::: Okunacak Metin :::
ISINMA ÇALIŞMASI -1-




Öğretmen çocuklara, “Şimdi hepiniz, rüzgarda dans 

eden mutlu birer balonsunuz.” Der ve Astor 

Piazzolla’nın My Happiness (2 dk. 18 sn.) ve 

Zaz’ın Je veux adlı eserleri eşliğinde, sınıfta 

yürüyerek dans etmelerini ister. 

RAHATLAMA ÇALIŞMASI -1-


Öğretmen, öğrencilerin yere uzanmalarını ve gözlerini kapamalarını ister. (Yere uzanmak istemeyenler sıraların üzerine ellerini ve başlarını koyarak gözlerini kapatırlar.)  Ellerinizi karnınızın üzerine koyun. Müziği hissetmeye çalışın (Kenio Fuke - Summer's Love). Yemyeşil bir ormanda gezinti yaptığınızı hayal edin. Rüzgar ılık ılık yüzünüzü okşuyor. Etrafta, birbirinden güzel kelebekler var. Onları seyredin. (15 sn bekler) Kelebeklerin yanına gidin, sizden kaçmayacaklar.
:::
**Yapılacaklar**
- a) Okunacak metindeki rahatlama çalışmasında hangi müzik dinletiliyor?
- b) Okunacak metnin "yürüyerek dans etmelerini" ifadesinden başlayıp "gidin, sizden kaçmayacaklar." ifadesine kadar (bu ifade dahil) uzanan bölümünü lütfen düzenleyerek yeniden yazın; "ormanda" yerine "bahçede" koyun.
::: Kayıtlı Satırlar :::
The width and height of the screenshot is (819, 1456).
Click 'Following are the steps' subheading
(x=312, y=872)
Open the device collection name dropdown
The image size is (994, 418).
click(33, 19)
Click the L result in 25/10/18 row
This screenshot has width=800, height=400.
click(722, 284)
:::
**Yanıt Listesi**
- a) Kenio Fuke - Summer's Love.

- b)
yürüyerek dans etmelerini ister. 

RAHATLAMA ÇALIŞMASI -1-


Öğretmen, öğrencilerin yere uzanmalarını ve gözlerini kapamalarını ister. (Yere uzanmak istemeyenler sıraların üzerine ellerini ve başlarını koyarak gözlerini kapatırlar.)  Ellerinizi karnınızın üzerine koyun. Müziği hissetmeye çalışın (Kenio Fuke - Summer's Love). Yemyeşil bir bahçede gezinti yaptığınızı hayal edin. Rüzgar ılık ılık yüzünüzü okşuyor. Etrafta, birbirinden güzel kelebekler var. Onları seyredin. (15 sn bekler) Kelebeklerin yanına gidin, sizden kaçmayacaklar.